_Task 1_
Transcribe the entries line for line, starting at the line that contains "Click the reload Warehouse icon" and ending at the line that contains "pyautogui.click(x=289, y=30)".
-- Begin Excerpted text --
# Study Bible Question



## Ravens (Sep 10, 2006)

This is kind of random, but are there any Bibles (study or otherwise, just figured it would probably be the former) of the KJV or NKJV stripe that include the 3FU and Westminster Standards in the back? I know the NIV has one, and maybe the ESV... but are there any available with a KJV or NKJV translation? 

Or does any Reformed website publish a Bible-sized "insert" or something that you could tape into a Bible you own?

Just curious.


----------



## Ivan (Sep 10, 2006)

> _Originally posted by Mudandstars_
> This is kind of random, but are there any Bibles (study or otherwise, just figured it would probably be the former) of the KJV or NKJV stripe that include the 3FU and Westminster Standards in the back? I know the NIV has one, and maybe the ESV... but are there any available with a KJV or NKJV translation?
> 
> Or does any Reformed website publish a Bible-sized "insert" or something that you could tape into a Bible you own?
> ...



This might be what you're looking for:

http://www.amazon.com/exec/obidos/tg/detail/-/0785258523?v=glance


----------



## Ravens (Sep 10, 2006)

Yeah that's definitely an option. Do they make one with the KJV that you know of? Not to have you do my leg-work, I'm just terrible at finding stuff like that.


----------



## Ivan (Sep 10, 2006)

Joshua, 

I don't haven't seen a KJV used with the Reformation Study Bible...sorry.


----------



## beej6 (Sep 11, 2006)

The NKJV study bible referenced above does *not* have the confessions in it.

No ESV study bible has them either. As far as I know, only the _Spirit of the Reformation_ (NIV) has the confessions and catechisms.


----------



## larryjf (Sep 11, 2006)

I would recommend getting the KJV Matthew Henry study Bible.
Then get a Bible cover for it with a zipper pouch that you can stick the Westminster Standards into for reference.

KJV Matthew Henry Study Bible

Westminster Standards


----------
-- End Excerpted text --
-- Begin Input rows --
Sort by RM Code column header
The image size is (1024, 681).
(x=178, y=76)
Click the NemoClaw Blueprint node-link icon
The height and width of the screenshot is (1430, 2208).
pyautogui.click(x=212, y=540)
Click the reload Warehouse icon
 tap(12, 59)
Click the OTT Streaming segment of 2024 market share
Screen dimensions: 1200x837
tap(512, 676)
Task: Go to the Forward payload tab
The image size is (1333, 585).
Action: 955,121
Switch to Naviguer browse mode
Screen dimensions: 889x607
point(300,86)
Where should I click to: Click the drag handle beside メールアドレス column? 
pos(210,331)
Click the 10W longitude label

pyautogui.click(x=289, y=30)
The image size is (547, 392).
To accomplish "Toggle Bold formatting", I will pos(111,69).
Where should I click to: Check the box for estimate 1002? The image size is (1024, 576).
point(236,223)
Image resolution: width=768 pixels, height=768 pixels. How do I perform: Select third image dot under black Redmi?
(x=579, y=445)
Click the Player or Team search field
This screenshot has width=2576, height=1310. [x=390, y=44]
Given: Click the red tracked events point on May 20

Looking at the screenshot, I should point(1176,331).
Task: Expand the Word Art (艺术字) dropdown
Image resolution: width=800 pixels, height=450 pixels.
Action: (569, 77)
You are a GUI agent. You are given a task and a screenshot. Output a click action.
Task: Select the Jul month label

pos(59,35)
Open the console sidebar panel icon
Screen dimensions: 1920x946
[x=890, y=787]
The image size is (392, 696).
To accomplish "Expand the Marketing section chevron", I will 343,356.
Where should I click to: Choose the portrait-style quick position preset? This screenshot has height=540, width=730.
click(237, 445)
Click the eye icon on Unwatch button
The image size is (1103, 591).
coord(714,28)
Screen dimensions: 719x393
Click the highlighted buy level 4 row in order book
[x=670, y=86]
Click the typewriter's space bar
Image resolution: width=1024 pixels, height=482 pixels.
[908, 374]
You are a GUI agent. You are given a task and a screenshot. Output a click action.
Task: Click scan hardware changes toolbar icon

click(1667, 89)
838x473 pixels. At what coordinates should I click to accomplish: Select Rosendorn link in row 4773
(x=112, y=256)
-- End Input rows --
_Task 2_
Update the study Bible thread by writing out its passage starting at "## beej6 (Sep" and ending at "larryjf (Sep 11, 2006)", with each occurrence of "confessions" changed to "creeds".

_Complete response 1_
Click the reload Warehouse icon
 tap(12, 59)
Click the OTT Streaming segment of 2024 market share
Screen dimensions: 1200x837
tap(512, 676)
Task: Go to the Forward payload tab
The image size is (1333, 585).
Action: 955,121
Switch to Naviguer browse mode
Screen dimensions: 889x607
point(300,86)
Where should I click to: Click the drag handle beside メールアドレス column? 
pos(210,331)
Click the 10W longitude label

pyautogui.click(x=289, y=30)

_Complete response 2_
## beej6 (Sep 11, 2006)

The NKJV study bible referenced above does *not* have the creeds in it.

No ESV study bible has them either. As far as I know, only the _Spirit of the Reformation_ (NIV) has the creeds and catechisms.


----------



## larryjf (Sep 11, 2006)